The most accepted explanation for the non-evolution of the FP lies in the balance between SFR and metallicity at different stages of galaxy evolution (see the review by Maiolino & Mannucci 2019, and references therein). In general, galaxies at high redshift are composed of stars formed from poorly processed gas (i.e. of low metallicity), which is also associated with high SFR, as observed at these evolutionary stages. On the other hand, if we look at galaxies in the Local Universe, stars are formed from highly processed material (that is, of high metallicity). Moreover, the availability of gas to form stars in local galaxies is more limited than in high-redshift galaxies, which implies lower SFR. This reveals the balance at work: with high-redshift galaxies having high SFRs at low metallicities and local galaxies having low SFRs at higher metallicities. The fact that the evolution of SFR and metallicity with redshift go in opposite directions, helps to explain the non-evolution of the fundamental plane, although the parameterisation can vary depending on the timescale of the SFR indicator used, as can be seen in the bottom panel of Fig. 14.

8. Summary and conclusions

In this paper, we present the first study of the SFGs of the Lockman-SpReSO project. This project is an optical spectroscopic follow-up of Herschel FIR-selected sources with optical counterparts of R_C < 24.5 mag. The scope of the present work was to determine fundamental parameters such as extinction, metallicity, and SFR, and to study the relationships among them. To this aim, we used the FIR-selected galaxies for which the spectroscopic redshift was determined by Gonzalez-Otero et al. (2023), with the result that, in a total of 409 objects, the redshifts lay in the range 0.03 < z < 4.96. The objects in the Lockman-SpReSO catalogue have photometric information over a wide spectral range, from X-ray to FIR bands.

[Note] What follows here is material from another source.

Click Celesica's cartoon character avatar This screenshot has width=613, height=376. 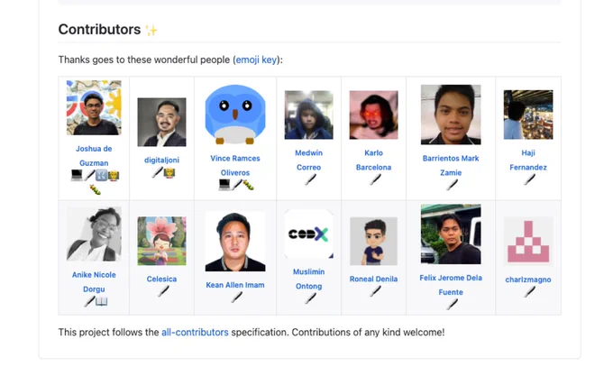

Apart from the optical spectroscopy, the derived redshifts, and line fluxes, SED fits were also performed, to derive (among other properties) the M_* and L_TIR values of the galaxies. These results have yielded a spectroscopic study with a higher number of carefully FIR-selected SFGs.

For the study, 69 objects (17%) identified as AGN based on the criteria outlined in Sect. 3 were excluded from the sample. This percentage is notably higher than that of local samples but is dependent largely on the selection criteria used. Finally, the resulting sample consists of 340 SFGs, with almost half of the sample being LIRGs.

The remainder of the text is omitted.